The idea of “freeze-framing” clothes in movement started her off on wired, suspended effects a few seasons ago. In this collection, there was also—apparently—the notion of what happens in fittings, incorporating rolls of fabric or perhaps spools of pattern paper around the studio.
Beckham was also working on her mission of making trouser legs look “endless” by putting shoes inside the hems, perhaps an extreme sort of ski pant effect. Her simpler, more resolved work was around elongating and narrowing her pantsuits—“a young man’s suit,” as she put it—with longer lapels and in all the variations on attenuated 1930s-influenced evening dresses she’s been perfecting and putting into practice at events, some of them on recent royal occasions.

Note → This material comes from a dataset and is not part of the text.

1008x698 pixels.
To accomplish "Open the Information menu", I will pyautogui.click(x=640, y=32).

King Charles and the British establishment as a whole have been deploying David and Victoria Beckham as part of Britain’s soft-power diplomacy. At a Buckingham Palace state banquet, Beckham wore a dark purple long-sleeve gown. And she wore a white charmeuse one to an Italian-themed dinner at the king’s Highgrove House estate. “I feel I’ve absolutely learned so much by going to these things with David,” she said. The knack: making it “understated” to observe etiquette, but fitted to a silhouette with a touch of ruching across the hips and a minimal train that (of course) on her looks amazing from every photographable angle.

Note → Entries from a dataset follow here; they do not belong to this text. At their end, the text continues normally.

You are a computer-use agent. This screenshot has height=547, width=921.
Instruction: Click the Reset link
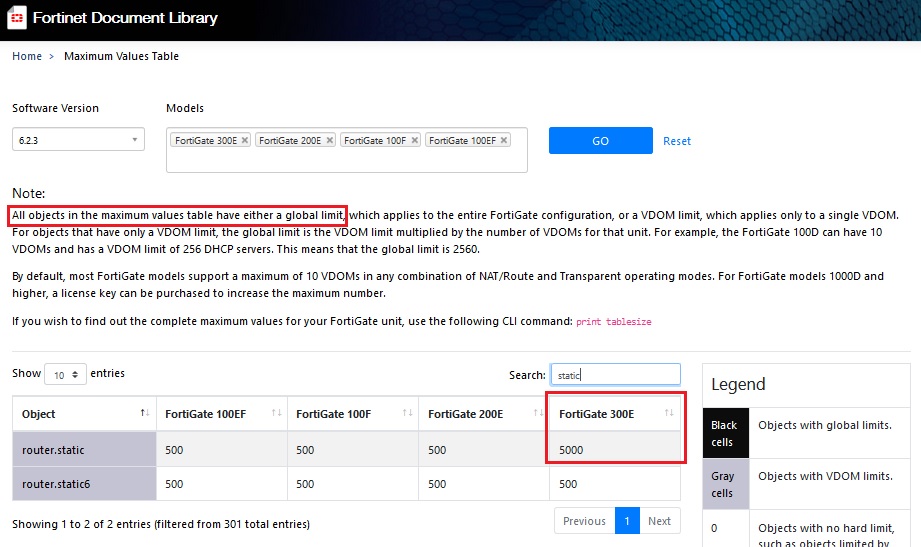click(677, 141)
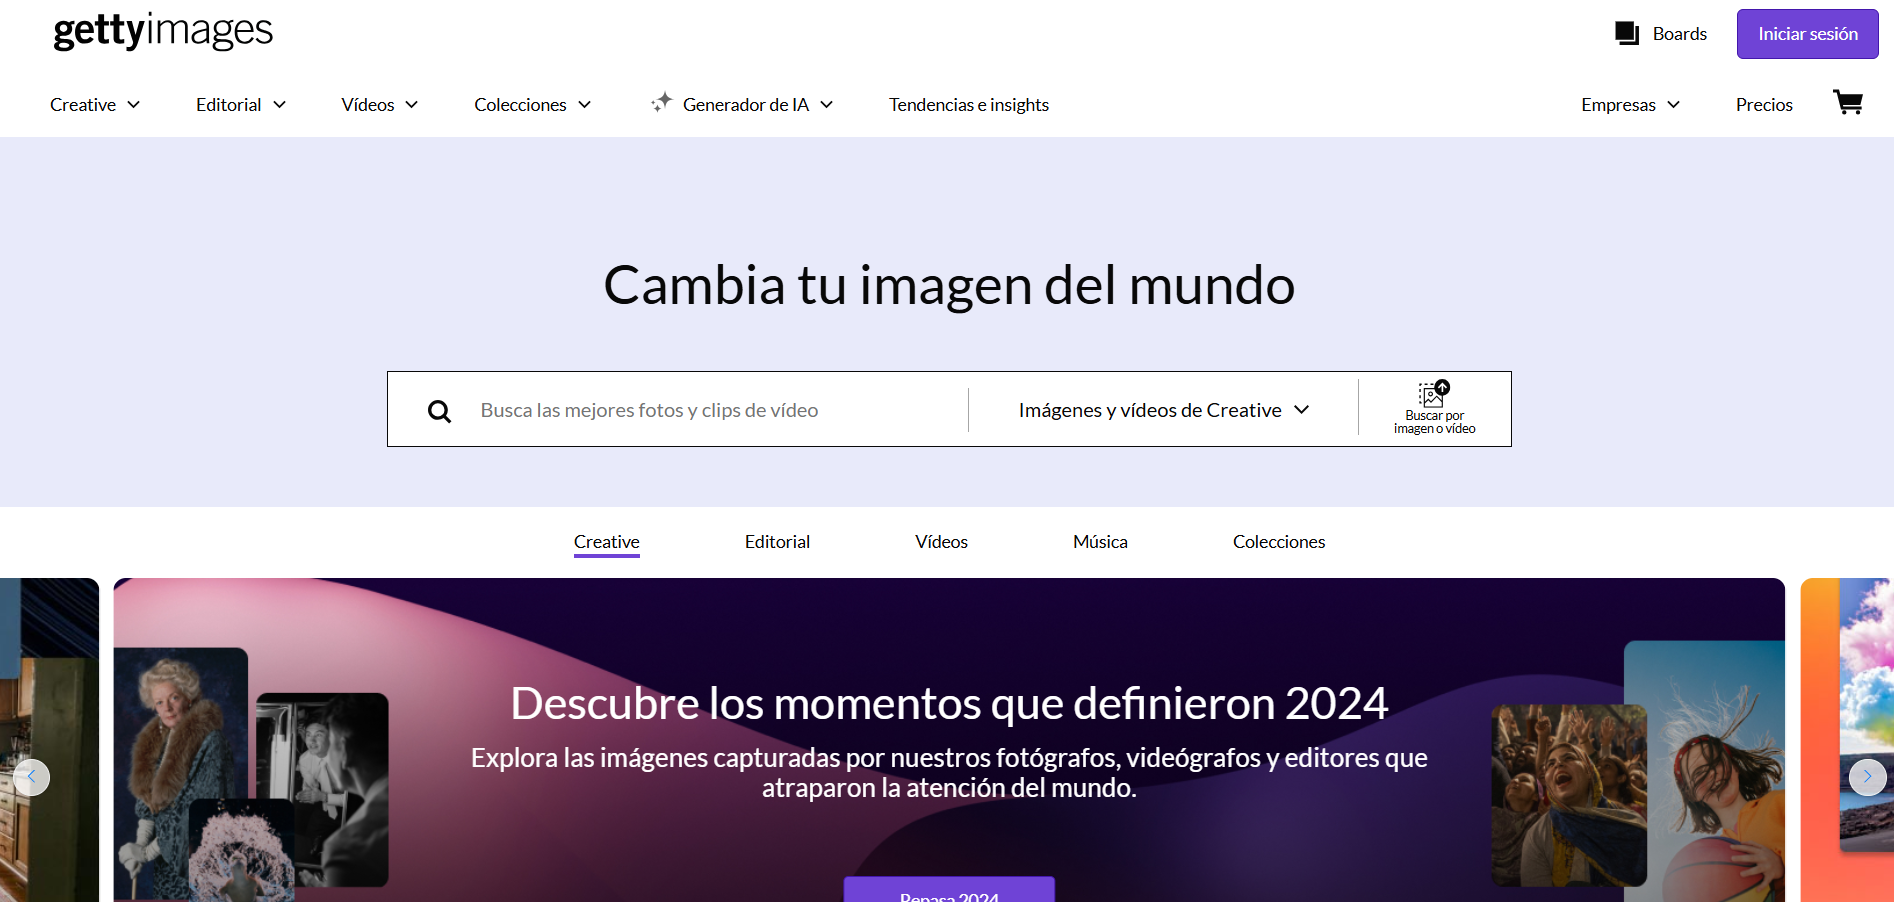The image size is (1894, 902).
Task: Click the magnifying glass search icon
Action: click(x=439, y=411)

Several of those signature Beckham-isms walked the runway; though again, they were intersected with some of her conceptual wired devices, opening to show skin at the midriff or neckline. Oddly, it meant the presentation of her collection sometimes got snagged between experiment and the practicality women crave from her.
She was on sure ground when she turned to thinking about what to do with the tuxedo dressing that’s also part of her evening repertoire: turning it into a feminized satin wrapped-dress version of the men’s traditional aristocratic dressing gown. Beckham quipped that she’d thought of it “because I love dressing gowns,” and her final look, a terry toweling top, reminded everyone of why that is. It’s what she wears when she delivers her wildly successful video beauty tutorials. They’re popular with women of all ages and walks of life. It’s always that understandable, straightforward, and practical advice women are looking for.